» Seçilen bölüm:
====================
27 Kasım 2015 Cuma

bülbül gül dalına konmaz ne ederim

her şey güzelmiş gibi yapalım, çaydan bahsedelim gece yarısı çaylarından. çay edebiyatı baydı ama değil mi, olsun bizim amacımız edebiyat değil. sahte. biliyorsun ki sahteliğe rağmen samimiyet aramak çok zor yani hala umut etmek falan. ismail'in maması bitmiş pazar poşetlerinin içine başını sokup kokluyor dişe gelir bir şey var mı diye, yeşil soğanda oyalanıyor ama onu da beğenmiyor. sütüne dokunmadı, peynire de. kızgın kızgın bakıyor tek ihtiyacım mama onu da takip edemiyorsun dercesine. anlatmak istemiyorum, bilirsin önceden hep anlatırdım şimdi susup kalıyorum. ve de şunu fark ettim olgun olduğumu düşünürken aslında küçük çocuklar gibi davranıyorum. tabi bunların hiçbir önemi yok. sadece sıkıldım.

https://www.youtube.com/watch?v=JZNCrLV8W_M

14 Kasım 2015 Cumartesi

gözümde kepenk var

yüzünü örtmek istiyorsun
ayakları açılıyor hüznünün
ayaklarını örtüyorsun
yüzü açılıyor
en çok da yüzün görülmesin istiyorsun
örtüler yetmiyor sana
ve kaçmak da
ve yaralarını anlatma biçimi biraz da
şairleri şimdi anlıyorsun
şiir biraz da -muş gibi yapma sanatı
bayağılaştırmak değil
gözyaşlarından ördüğün bir örtü
kafi gelmeyen

yaşamak!
kafi gelememe durumu.
uykuların, mutluluğun, sempatik kedilerin.
ve biliyorum ismail'i çok özledin.

şefin spesiyali

7 Kasım 2015 Cumartesi

cebe tana'yla huzursuzluğa doğru

benim şairane rüyalarım var senin mısraların
düşerken bir dala takılması gibi kıyafetimin
bir çizgi film karakteri gibi
ne kadar daha tartar beni dal
senaryoya göre birazdan düşeceğim
kanım sıçramayacak kimseye sadece bir beyaz bulut
tanrım ben kaybolacağım

ben yolda kaldım
mecburi istikametler yüzünden
gitmek istemedim tersine yürüdüm
şimdi yürümenin ve mecburiyetin bir anlamı yok
ve tanrım sen bir tahtta oturmayı tercih etmedin

karanfiller yok
ben karanfili çayla tüketirim
tanıdığım bir ölü çok severdi şimdi hatırladım
mezarına uzun zamandır uğramadım

sokakları denizlere çıkmayan bir şehirdeyim
toprağından ayrılan bir solucan gibi
yarım bırakmamayı tamamlamayı arzuladım
kesildikçe
kesildikçe 
kesildikçe
artık sessiz ol çünkü geçmeyecek
sağır ol kendine

19 Ekim 2015 Pazartesi

kırıntıları kaldı yang'ın ya da yin'in
bak da bana sen söyle
görebilir misin?
====================
» Toplanan malzeme:
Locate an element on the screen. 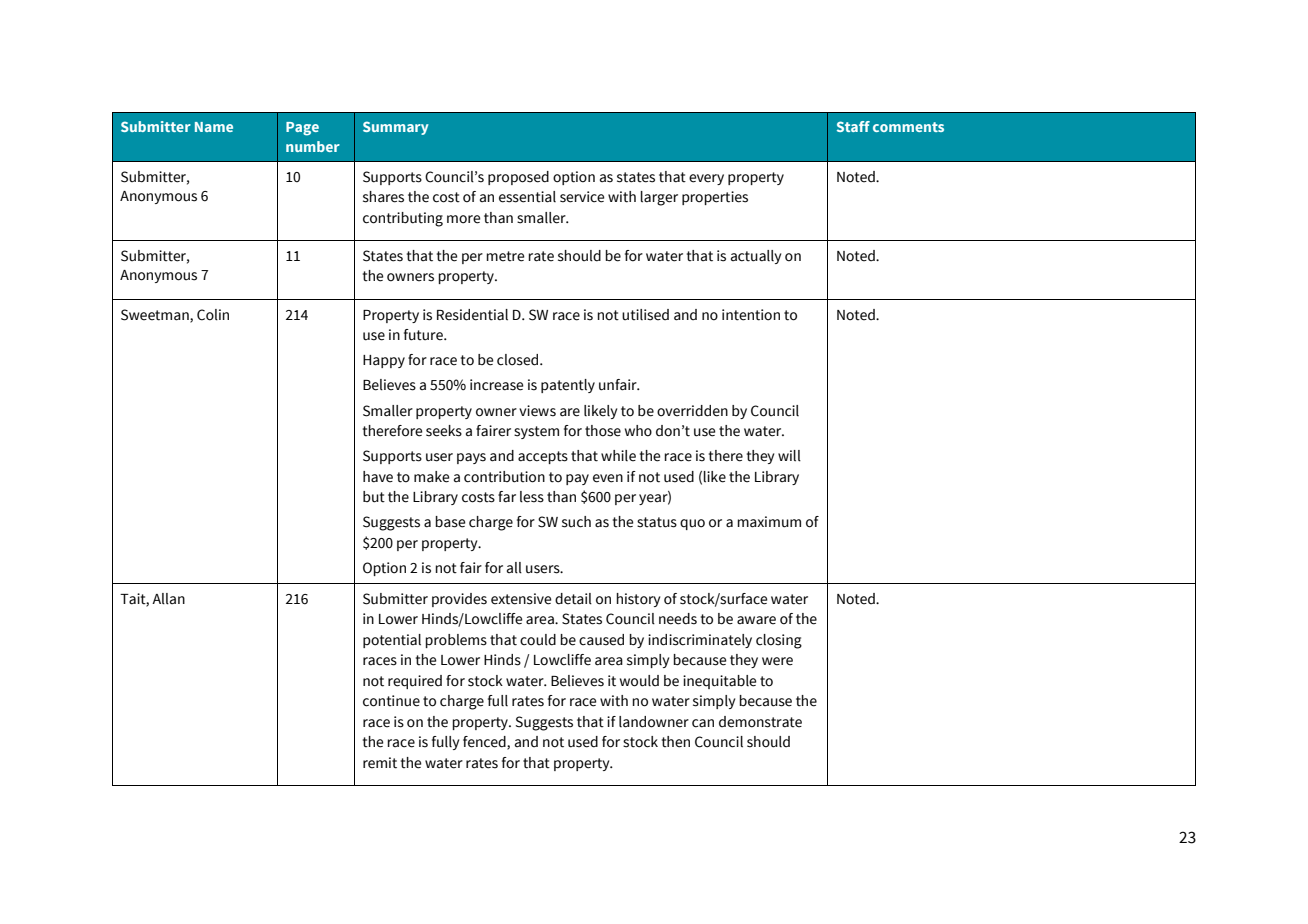 The width and height of the screenshot is (1308, 924). Allan is located at coordinates (168, 599).
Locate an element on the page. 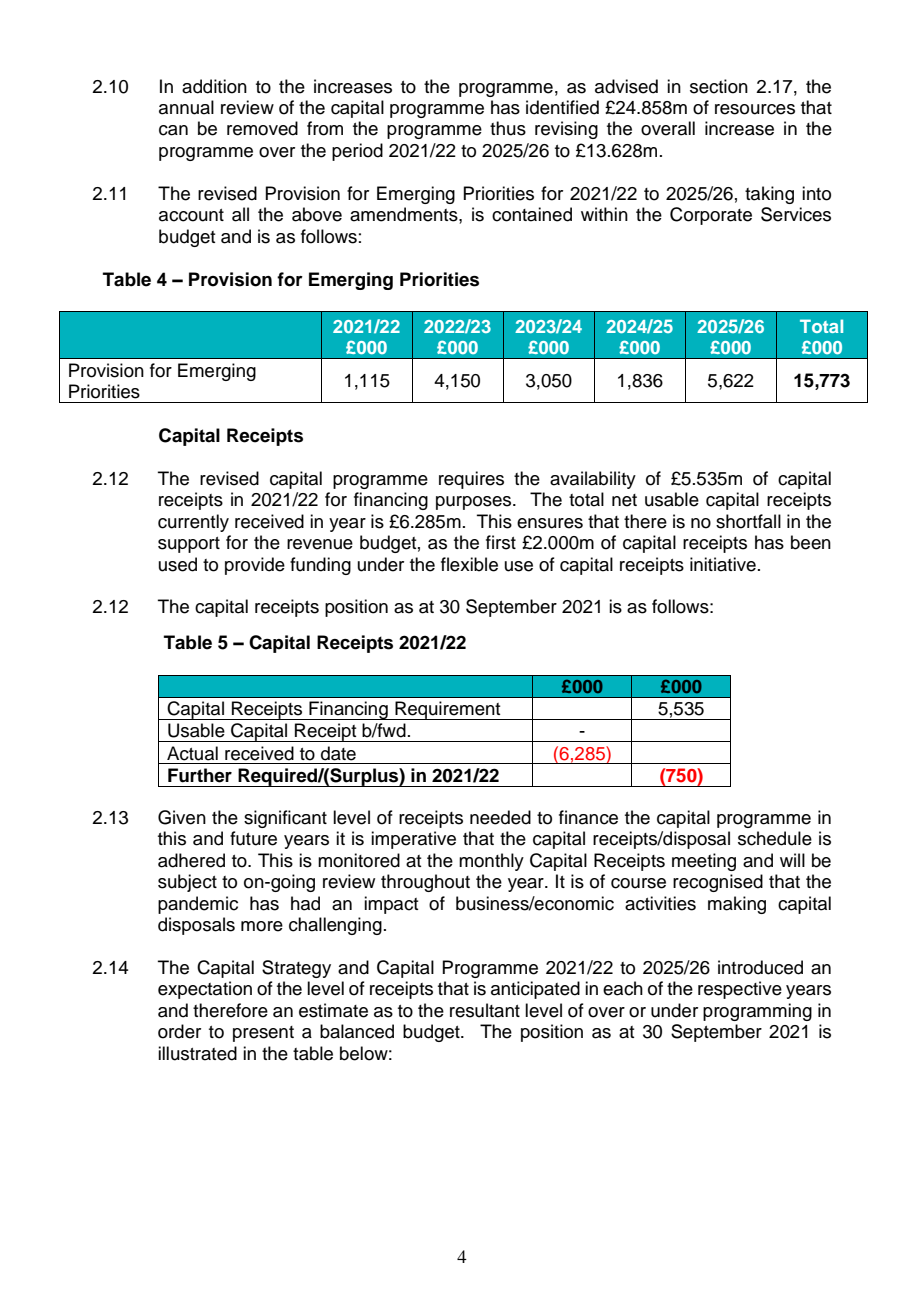 Image resolution: width=924 pixels, height=1309 pixels. flexible is located at coordinates (469, 564).
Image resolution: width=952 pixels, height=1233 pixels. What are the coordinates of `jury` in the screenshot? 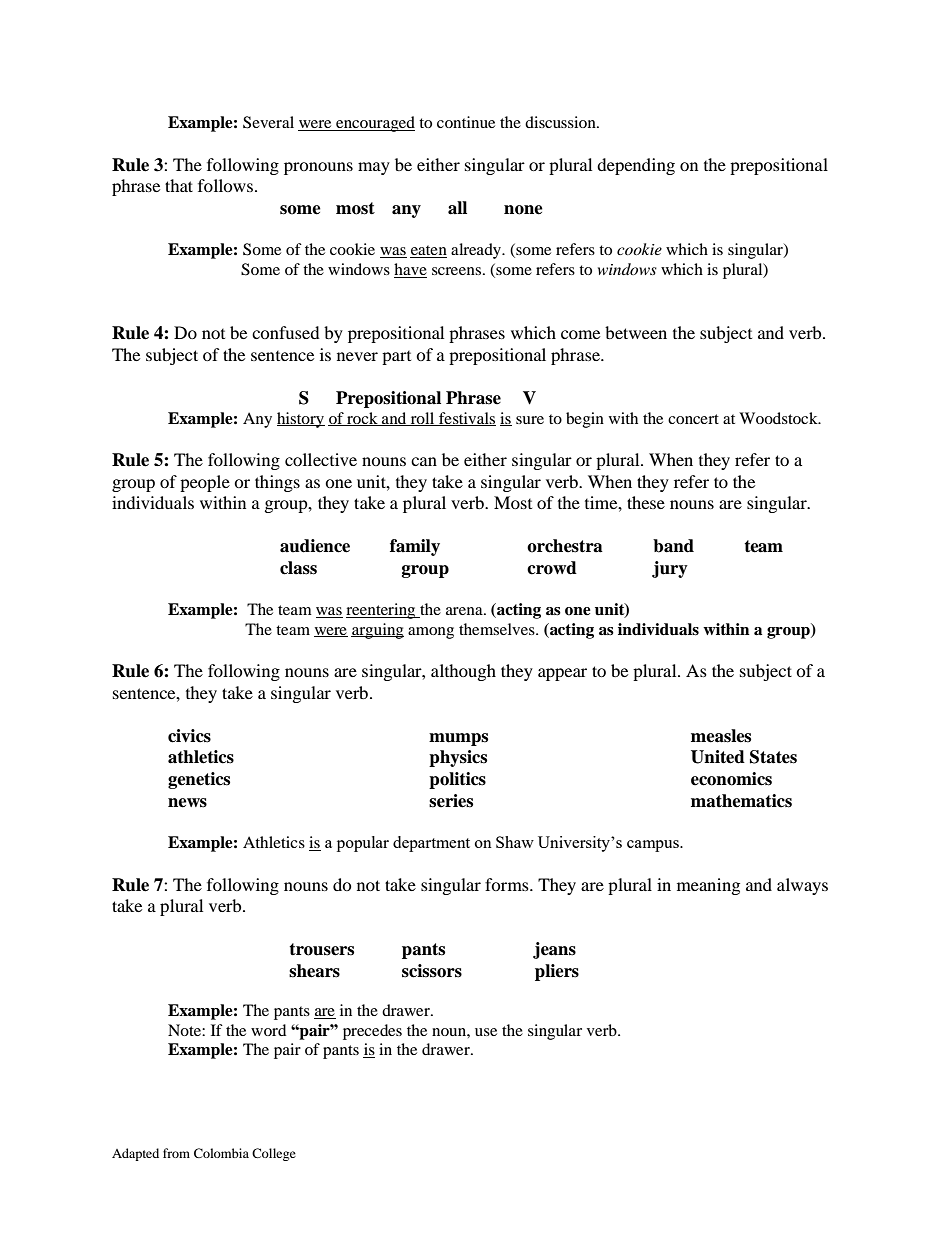 It's located at (670, 569).
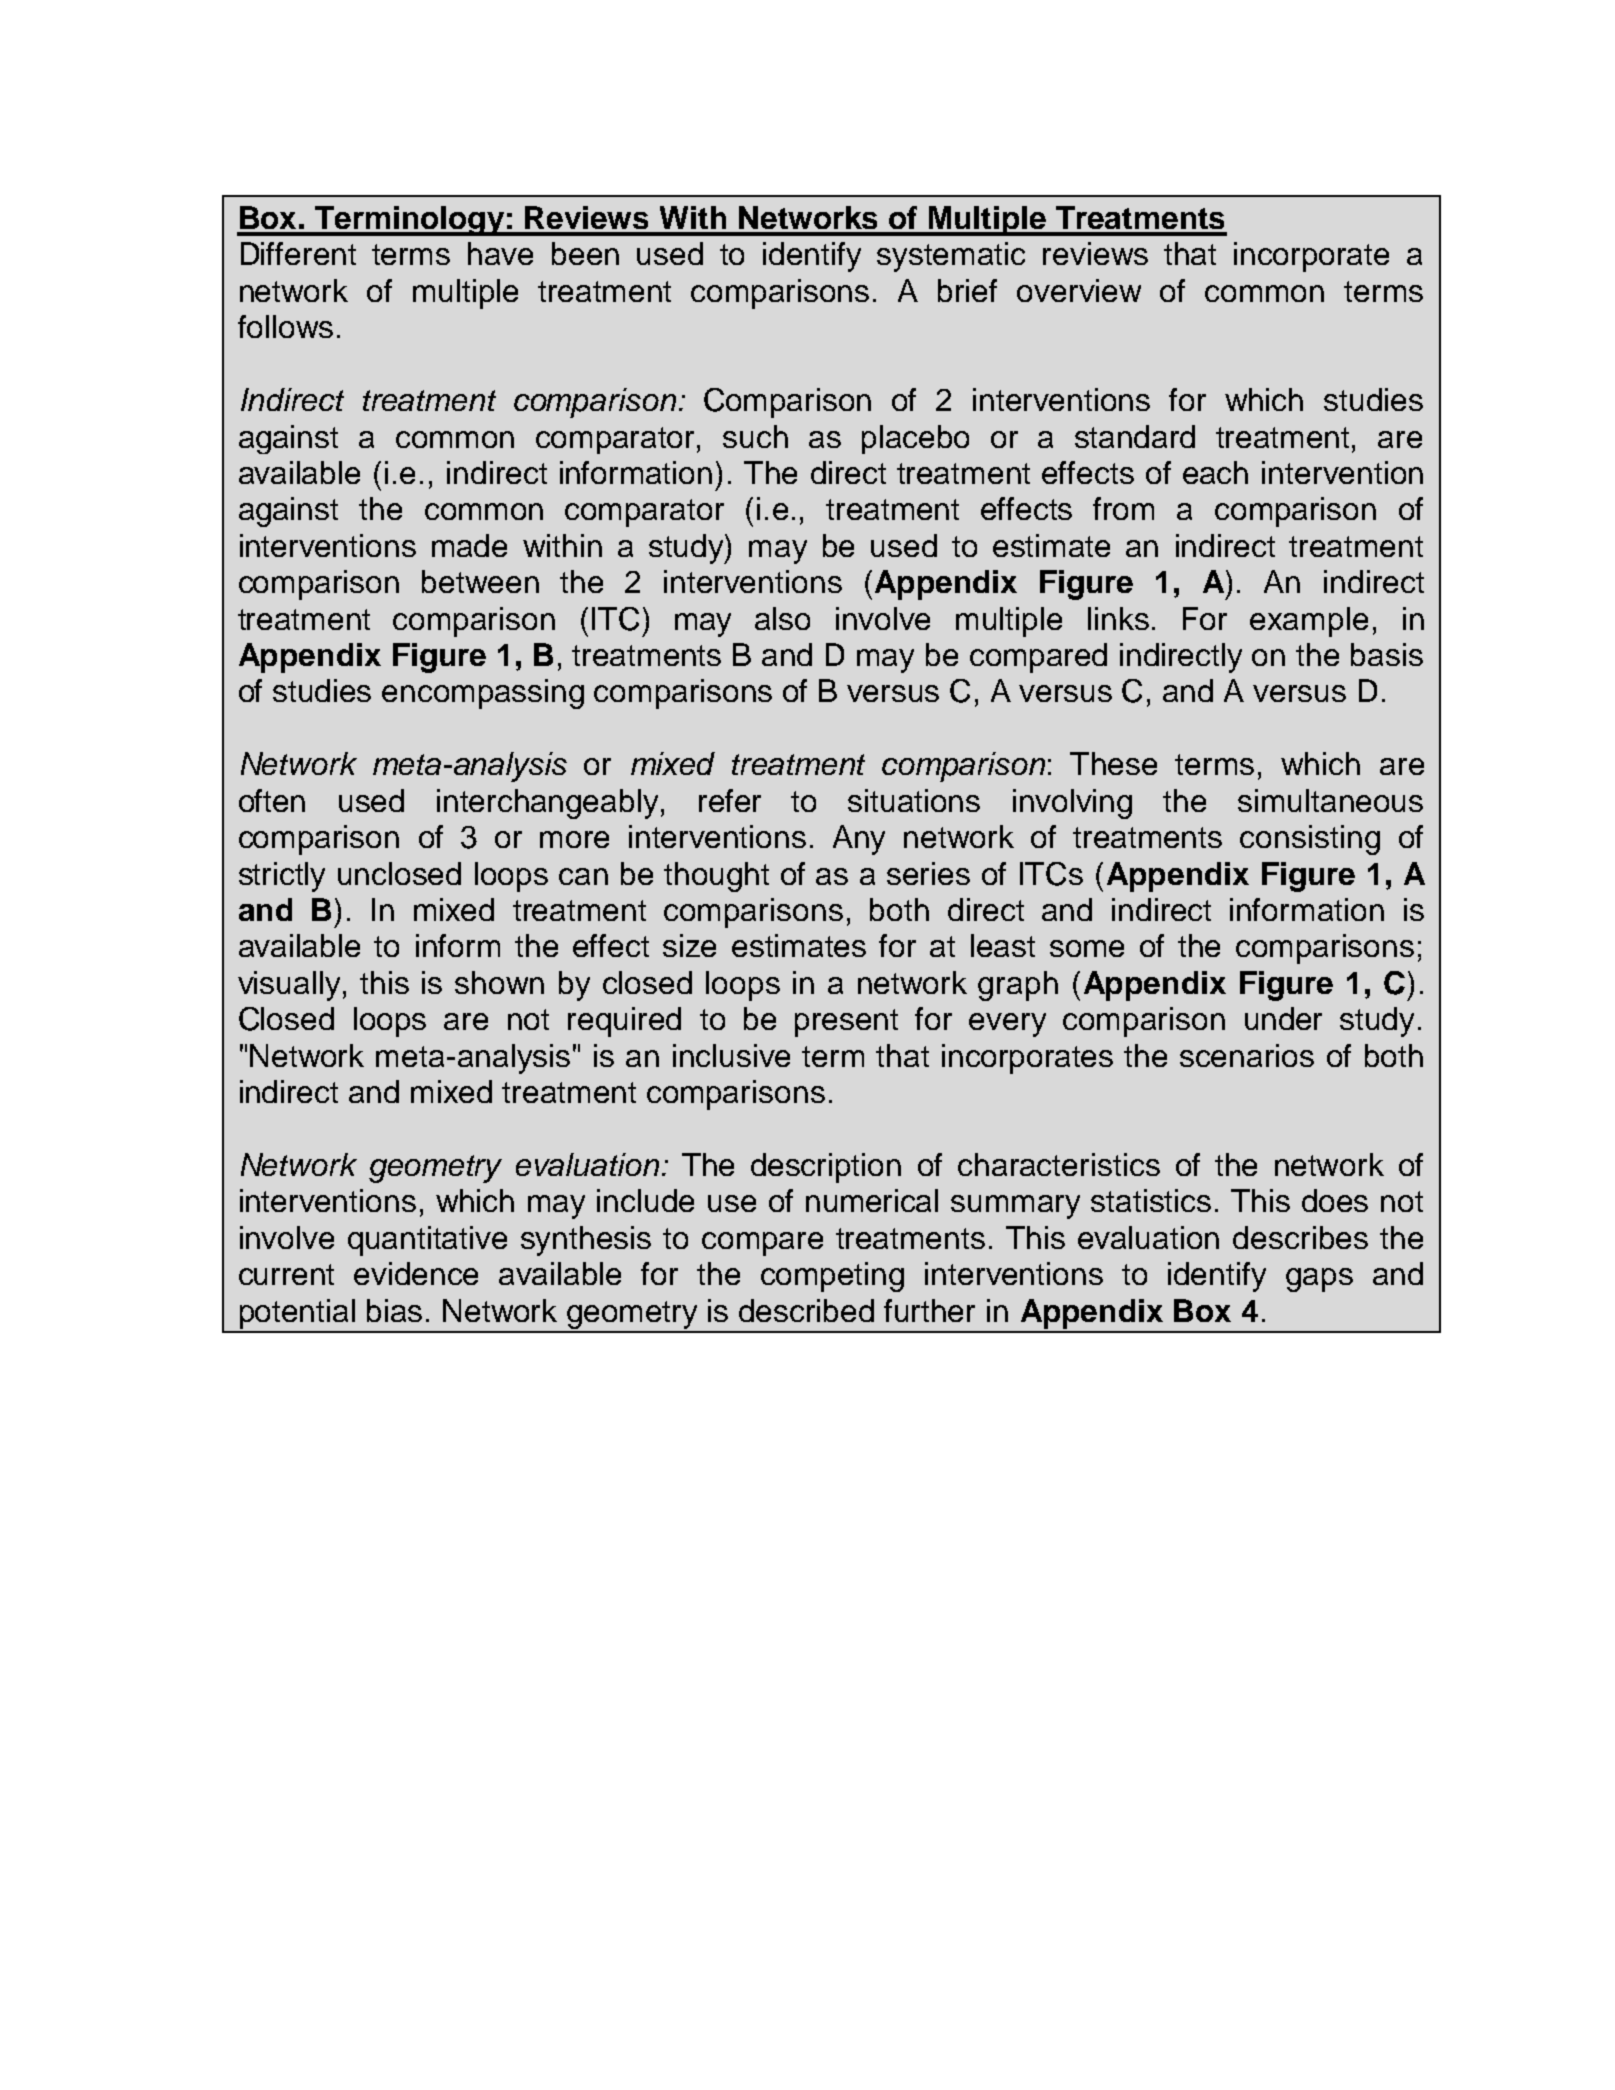 This screenshot has width=1615, height=2090. I want to click on evidence, so click(416, 1273).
====================
» Göreviniz:
Blog yazısında "bülbül gül dalına" ifadesinden aşağıya, "yok. sadece sıkıldım." ifadesine kadar her şeyi, "pazar" sözcüğünü "market" ile değiştirerek yeniden yazın. Toplanan malzemenin blog yazısıyla hiçbir ilgisi yok.

» Görev çözümü:
bülbül gül dalına konmaz ne ederim

her şey güzelmiş gibi yapalım, çaydan bahsedelim gece yarısı çaylarından. çay edebiyatı baydı ama değil mi, olsun bizim amacımız edebiyat değil. sahte. biliyorsun ki sahteliğe rağmen samimiyet aramak çok zor yani hala umut etmek falan. ismail'in maması bitmiş market poşetlerinin içine başını sokup kokluyor dişe gelir bir şey var mı diye, yeşil soğanda oyalanıyor ama onu da beğenmiyor. sütüne dokunmadı, peynire de. kızgın kızgın bakıyor tek ihtiyacım mama onu da takip edemiyorsun dercesine. anlatmak istemiyorum, bilirsin önceden hep anlatırdım şimdi susup kalıyorum. ve de şunu fark ettim olgun olduğumu düşünürken aslında küçük çocuklar gibi davranıyorum. tabi bunların hiçbir önemi yok. sadece sıkıldım.